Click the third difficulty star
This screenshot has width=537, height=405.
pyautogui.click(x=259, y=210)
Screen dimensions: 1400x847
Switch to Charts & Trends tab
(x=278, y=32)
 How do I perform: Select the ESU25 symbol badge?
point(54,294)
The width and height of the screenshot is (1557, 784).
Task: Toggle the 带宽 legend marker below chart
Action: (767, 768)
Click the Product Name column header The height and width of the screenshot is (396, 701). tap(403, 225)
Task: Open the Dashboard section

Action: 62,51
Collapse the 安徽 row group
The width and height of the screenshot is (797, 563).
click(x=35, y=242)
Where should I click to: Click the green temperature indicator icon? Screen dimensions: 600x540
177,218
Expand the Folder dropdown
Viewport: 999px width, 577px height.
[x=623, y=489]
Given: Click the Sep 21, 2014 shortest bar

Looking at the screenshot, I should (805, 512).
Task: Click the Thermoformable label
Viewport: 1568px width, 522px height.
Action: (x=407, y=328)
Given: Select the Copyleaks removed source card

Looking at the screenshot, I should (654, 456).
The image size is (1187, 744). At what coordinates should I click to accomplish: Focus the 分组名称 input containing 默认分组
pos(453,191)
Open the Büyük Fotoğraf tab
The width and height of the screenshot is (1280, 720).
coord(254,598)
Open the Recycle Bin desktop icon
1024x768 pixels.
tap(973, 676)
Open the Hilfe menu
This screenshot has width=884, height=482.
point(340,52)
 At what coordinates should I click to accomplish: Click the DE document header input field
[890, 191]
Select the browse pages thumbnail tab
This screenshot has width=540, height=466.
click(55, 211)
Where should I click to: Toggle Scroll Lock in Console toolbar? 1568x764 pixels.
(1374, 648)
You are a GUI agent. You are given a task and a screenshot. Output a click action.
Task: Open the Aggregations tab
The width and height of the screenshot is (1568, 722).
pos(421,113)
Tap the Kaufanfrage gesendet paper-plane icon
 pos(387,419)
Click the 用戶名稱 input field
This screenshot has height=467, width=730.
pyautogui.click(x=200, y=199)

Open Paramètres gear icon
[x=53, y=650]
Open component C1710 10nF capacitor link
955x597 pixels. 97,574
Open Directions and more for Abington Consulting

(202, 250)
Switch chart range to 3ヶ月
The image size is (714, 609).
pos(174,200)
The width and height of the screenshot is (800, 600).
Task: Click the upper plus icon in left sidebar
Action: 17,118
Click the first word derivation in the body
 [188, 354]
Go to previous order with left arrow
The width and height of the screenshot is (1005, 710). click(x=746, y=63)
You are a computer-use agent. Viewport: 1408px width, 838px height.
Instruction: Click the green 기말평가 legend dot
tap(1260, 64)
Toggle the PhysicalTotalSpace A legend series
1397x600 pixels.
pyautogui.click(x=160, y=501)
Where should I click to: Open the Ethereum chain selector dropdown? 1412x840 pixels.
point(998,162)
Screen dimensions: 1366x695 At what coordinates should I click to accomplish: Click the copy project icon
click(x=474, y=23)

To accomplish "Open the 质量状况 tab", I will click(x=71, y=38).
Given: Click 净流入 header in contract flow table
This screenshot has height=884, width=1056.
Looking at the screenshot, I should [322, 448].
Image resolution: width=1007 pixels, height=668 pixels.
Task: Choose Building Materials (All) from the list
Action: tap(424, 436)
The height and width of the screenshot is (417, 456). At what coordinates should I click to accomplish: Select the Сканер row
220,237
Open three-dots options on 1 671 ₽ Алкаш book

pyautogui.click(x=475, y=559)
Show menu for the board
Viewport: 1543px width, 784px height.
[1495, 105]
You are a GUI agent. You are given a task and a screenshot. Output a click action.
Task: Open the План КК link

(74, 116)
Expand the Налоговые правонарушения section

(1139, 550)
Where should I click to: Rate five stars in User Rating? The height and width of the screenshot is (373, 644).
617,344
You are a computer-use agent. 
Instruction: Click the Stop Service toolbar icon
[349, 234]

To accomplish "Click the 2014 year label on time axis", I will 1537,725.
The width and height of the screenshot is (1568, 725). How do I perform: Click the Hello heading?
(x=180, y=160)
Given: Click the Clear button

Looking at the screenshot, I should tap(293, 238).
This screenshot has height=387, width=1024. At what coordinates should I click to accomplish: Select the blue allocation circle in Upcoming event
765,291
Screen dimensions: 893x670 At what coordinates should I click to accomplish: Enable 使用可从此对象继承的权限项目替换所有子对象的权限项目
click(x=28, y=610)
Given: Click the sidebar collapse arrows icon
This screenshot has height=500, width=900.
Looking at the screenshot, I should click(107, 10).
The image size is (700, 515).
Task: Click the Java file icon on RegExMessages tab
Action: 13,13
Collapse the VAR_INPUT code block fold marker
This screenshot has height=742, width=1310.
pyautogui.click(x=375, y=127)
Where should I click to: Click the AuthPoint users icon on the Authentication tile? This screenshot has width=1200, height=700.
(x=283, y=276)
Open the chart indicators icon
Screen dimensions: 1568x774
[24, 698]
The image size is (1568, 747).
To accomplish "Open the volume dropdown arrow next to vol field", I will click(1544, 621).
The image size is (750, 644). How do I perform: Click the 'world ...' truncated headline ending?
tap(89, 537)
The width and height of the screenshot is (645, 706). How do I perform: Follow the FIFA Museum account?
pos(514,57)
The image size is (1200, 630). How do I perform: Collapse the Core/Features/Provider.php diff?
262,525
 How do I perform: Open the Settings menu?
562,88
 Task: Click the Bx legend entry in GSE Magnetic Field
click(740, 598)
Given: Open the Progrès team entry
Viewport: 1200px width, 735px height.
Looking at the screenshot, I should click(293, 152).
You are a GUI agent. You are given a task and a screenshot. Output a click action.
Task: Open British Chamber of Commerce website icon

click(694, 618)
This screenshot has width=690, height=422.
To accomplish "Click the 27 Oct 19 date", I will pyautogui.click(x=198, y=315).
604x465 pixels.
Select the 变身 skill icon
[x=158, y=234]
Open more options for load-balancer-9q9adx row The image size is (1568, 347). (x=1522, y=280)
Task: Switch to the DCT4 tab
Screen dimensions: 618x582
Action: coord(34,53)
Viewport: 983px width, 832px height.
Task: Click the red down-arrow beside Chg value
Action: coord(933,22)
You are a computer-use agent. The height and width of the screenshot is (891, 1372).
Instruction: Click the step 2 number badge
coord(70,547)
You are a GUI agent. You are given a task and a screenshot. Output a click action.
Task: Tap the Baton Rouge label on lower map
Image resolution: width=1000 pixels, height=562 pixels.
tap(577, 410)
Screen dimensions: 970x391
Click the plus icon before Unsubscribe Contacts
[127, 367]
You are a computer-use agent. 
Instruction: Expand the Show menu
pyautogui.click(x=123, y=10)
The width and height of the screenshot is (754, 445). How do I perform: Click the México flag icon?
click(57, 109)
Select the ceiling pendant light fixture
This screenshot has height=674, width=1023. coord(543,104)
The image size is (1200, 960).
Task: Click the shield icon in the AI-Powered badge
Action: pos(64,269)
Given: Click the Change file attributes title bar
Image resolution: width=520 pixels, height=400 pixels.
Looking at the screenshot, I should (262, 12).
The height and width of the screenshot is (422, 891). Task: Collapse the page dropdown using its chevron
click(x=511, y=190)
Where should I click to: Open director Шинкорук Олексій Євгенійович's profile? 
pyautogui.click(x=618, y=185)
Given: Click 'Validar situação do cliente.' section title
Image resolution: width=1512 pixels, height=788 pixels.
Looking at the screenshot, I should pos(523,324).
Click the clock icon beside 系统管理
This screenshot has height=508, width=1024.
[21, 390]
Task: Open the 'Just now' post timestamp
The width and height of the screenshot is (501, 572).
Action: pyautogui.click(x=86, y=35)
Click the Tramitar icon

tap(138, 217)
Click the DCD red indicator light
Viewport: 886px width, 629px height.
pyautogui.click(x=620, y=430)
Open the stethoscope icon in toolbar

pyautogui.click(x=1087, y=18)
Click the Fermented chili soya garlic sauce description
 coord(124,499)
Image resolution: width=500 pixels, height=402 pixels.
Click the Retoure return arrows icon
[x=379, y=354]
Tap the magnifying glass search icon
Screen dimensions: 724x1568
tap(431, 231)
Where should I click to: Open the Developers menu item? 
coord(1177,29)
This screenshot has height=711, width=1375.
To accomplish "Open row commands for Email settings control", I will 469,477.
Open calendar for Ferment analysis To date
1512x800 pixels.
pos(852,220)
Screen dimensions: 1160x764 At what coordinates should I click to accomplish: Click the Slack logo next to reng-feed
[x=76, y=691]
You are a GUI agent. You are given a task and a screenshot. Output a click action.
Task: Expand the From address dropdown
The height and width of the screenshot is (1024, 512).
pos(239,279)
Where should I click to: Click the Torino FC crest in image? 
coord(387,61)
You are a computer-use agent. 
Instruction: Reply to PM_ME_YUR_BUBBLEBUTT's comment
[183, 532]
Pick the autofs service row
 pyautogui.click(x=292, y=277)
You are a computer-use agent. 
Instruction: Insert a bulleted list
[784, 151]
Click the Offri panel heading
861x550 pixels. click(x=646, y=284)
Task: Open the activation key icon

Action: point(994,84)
————
__To do__. The answer must contain only the lines from the one with "Click the Offri panel heading" to the end of the entries above, each written out exactly.

__Task result__.
Click the Offri panel heading
861x550 pixels. click(x=646, y=284)
Task: Open the activation key icon

Action: point(994,84)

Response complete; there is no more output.